Required actions |
(a) In the Call of Duty: Ghosts passage, rewrite the text between "I’m not even" and "had in years.", inclusive, changing "pretty good games" to "solid games".
(b) The Call of Duty: Ghosts passage gives examples of new things early games did with the genre. List each of them.
##### Document passage
Call of Duty: Ghosts

Call of Duty: Ghosts

Don’t take this as a personal attack if you’re a Call of Duty player; this isn’t even an attack on CoD; it’s more that the FPS genre as a whole is stagnating. In the early days, you couldn’t move for games doing new and wonderful things with the genre – destructible scenery, mouselook, multiplayer deathmatch – from Duke Nukem 3D to Quake, innovation seemed to come so frequently that it was hard to keep up. Hell, even Daikatana, for all its faults, had new ideas.

Now? The First-Person Shooter genre is defined by a lack of innovation. For instance, Battlefield 4 received criticism because of its obvious similarities to Battlefield 3, with many claiming it was just a re-skin and map pack, rather than a whole new experience. But why wouldn’t DICE make an iterative game? If we’re still willing to pay money for them – and we all know there’s nothing EA loves more than money (at least, that’s what we’re led to believe by their critics) – then they’ll keep getting made.

I’m not even saying that Battlefield 4 or COD: Ghosts are bad games; in fact, they’re pretty good games. The problem is that I have basically played both of them before; they’re not taking any risks or presenting any new ideas. This lack of innovation, and an unwillingness to take any risks, is driving the genre into the ground, to the point where Titanfall seems to be the best shooter we’ve had in years.
##########
##### Dataset rows
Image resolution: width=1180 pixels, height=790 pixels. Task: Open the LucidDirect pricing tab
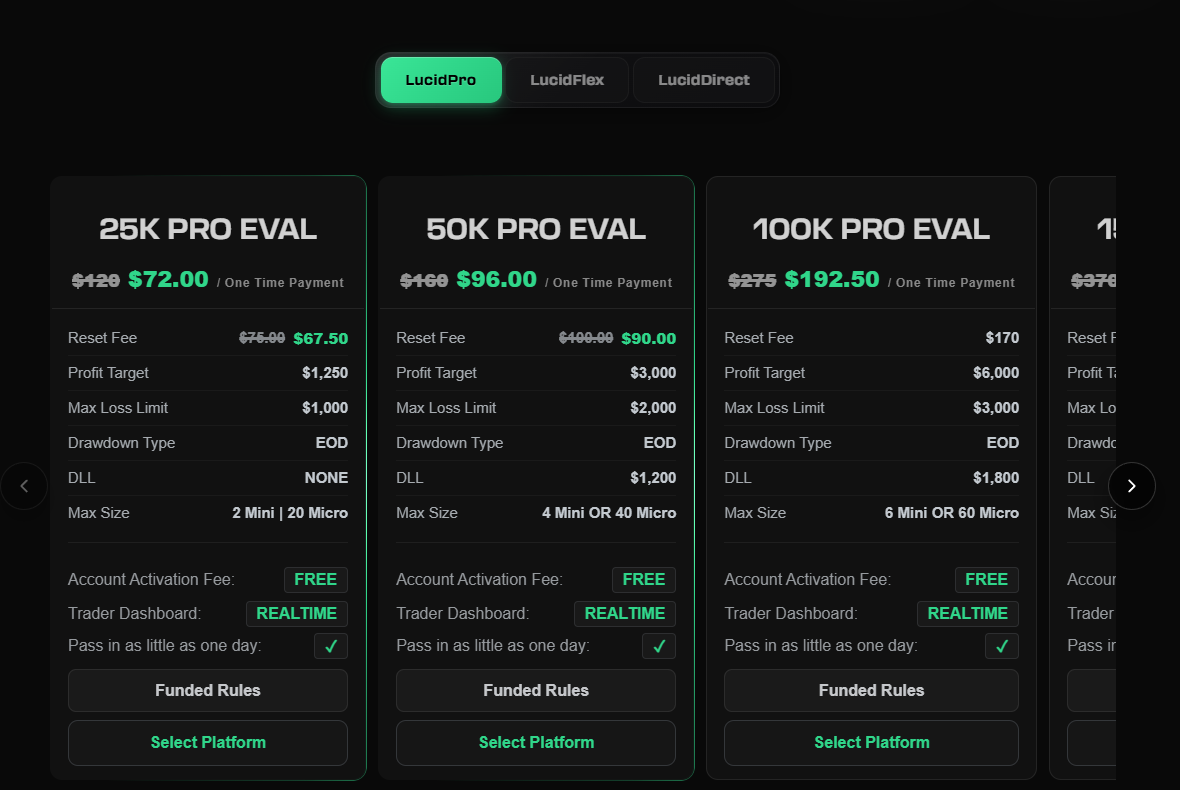[704, 79]
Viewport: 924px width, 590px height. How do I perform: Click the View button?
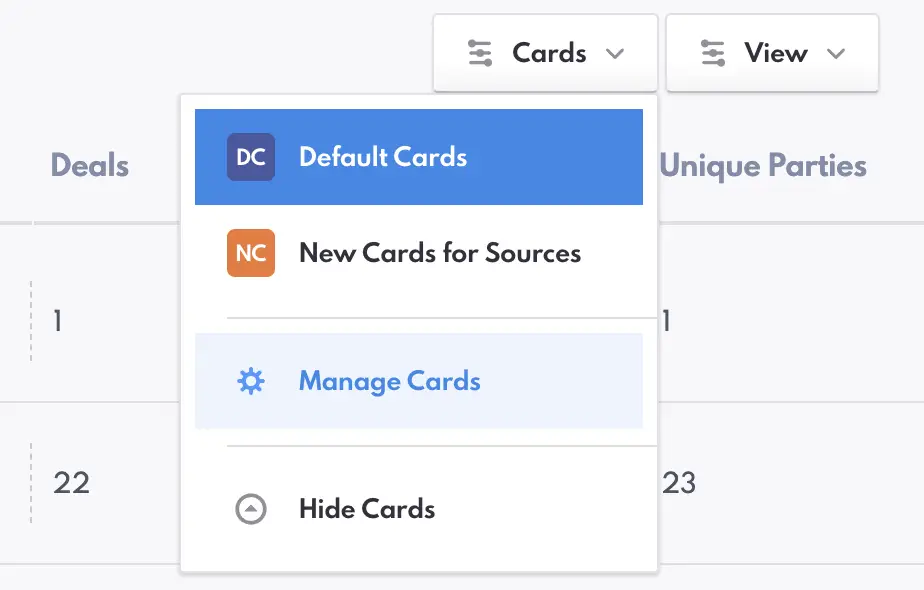772,53
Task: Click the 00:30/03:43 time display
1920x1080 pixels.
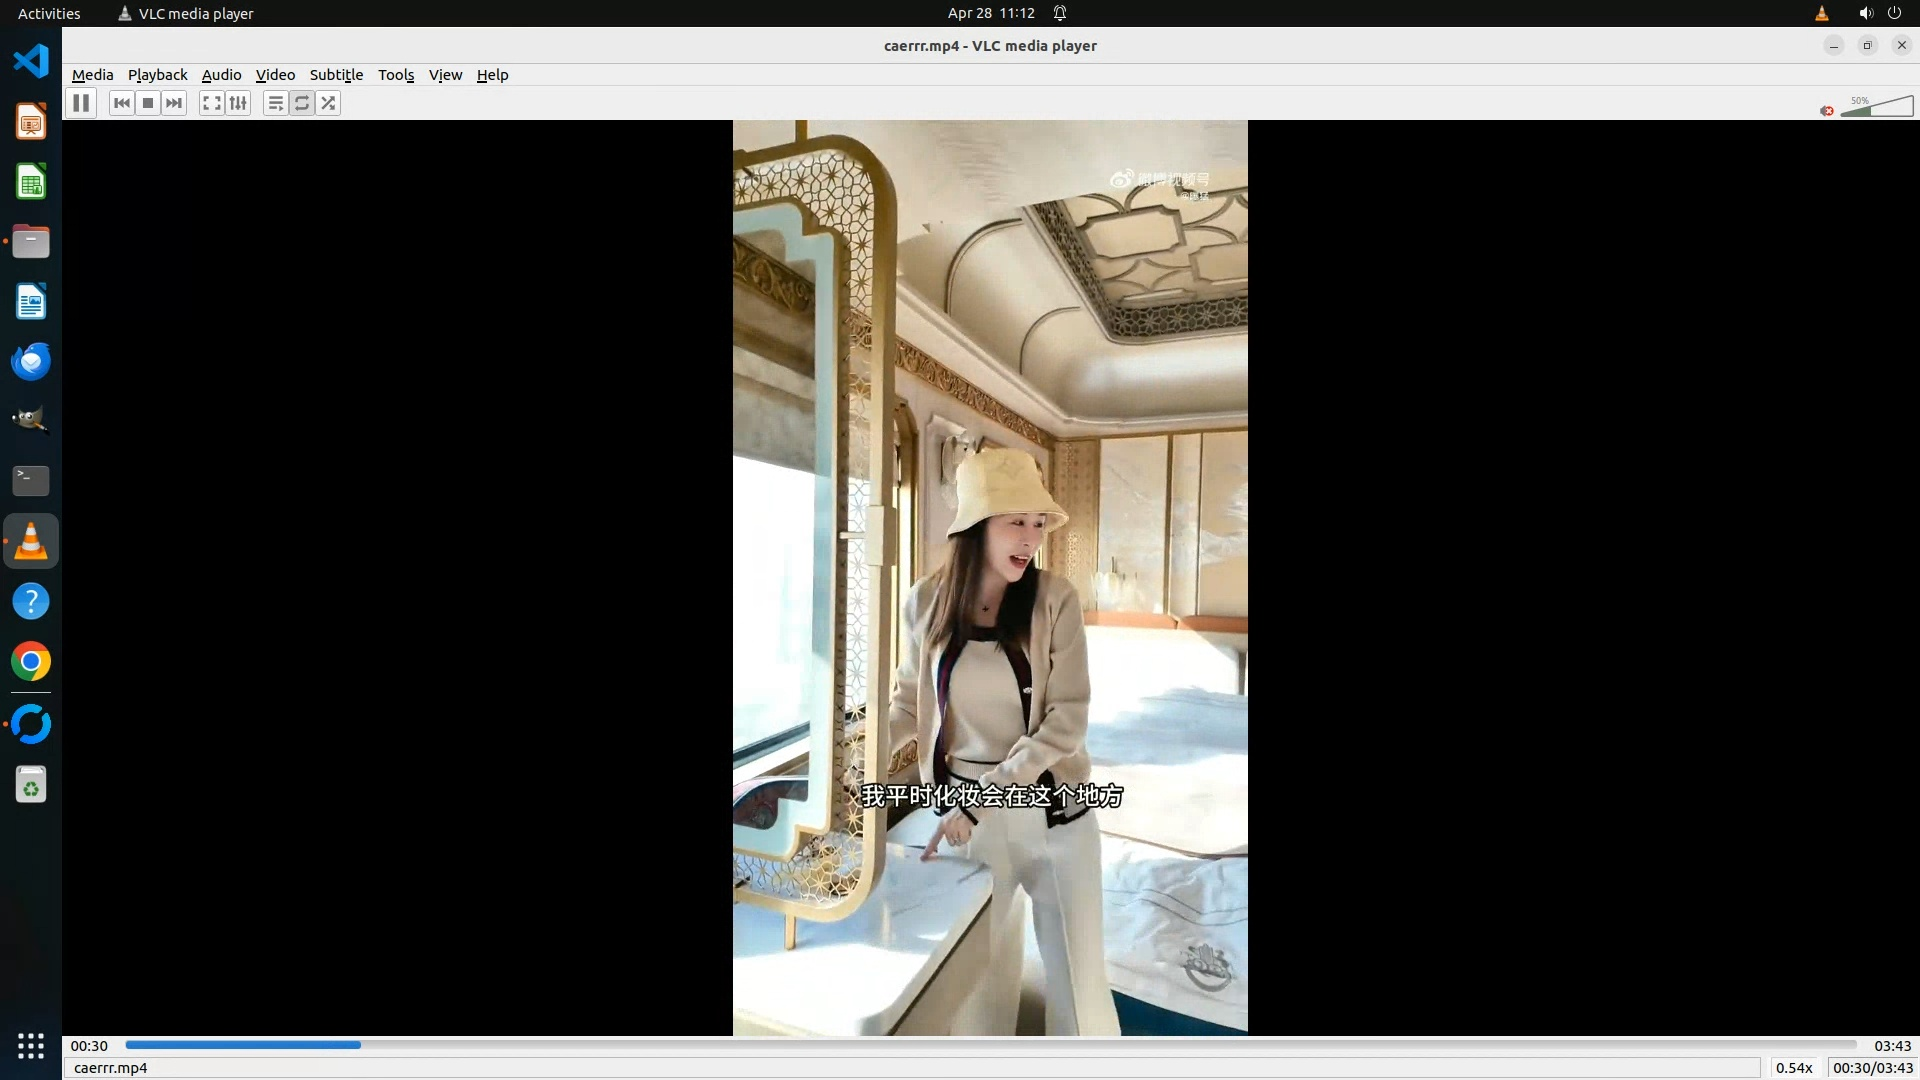Action: [1872, 1068]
##########
Solved problems |
(a)
I’m not even saying that Battlefield 4 or COD: Ghosts are bad games; in fact, they’re solid games. The problem is that I have basically played both of them before; they’re not taking any risks or presenting any new ideas. This lack of innovation, and an unwillingness to take any risks, is driving the genre into the ground, to the point where Titanfall seems to be the best shooter we’ve had in years.

(b)
- destructible scenery
- mouselook
- multiplayer deathmatch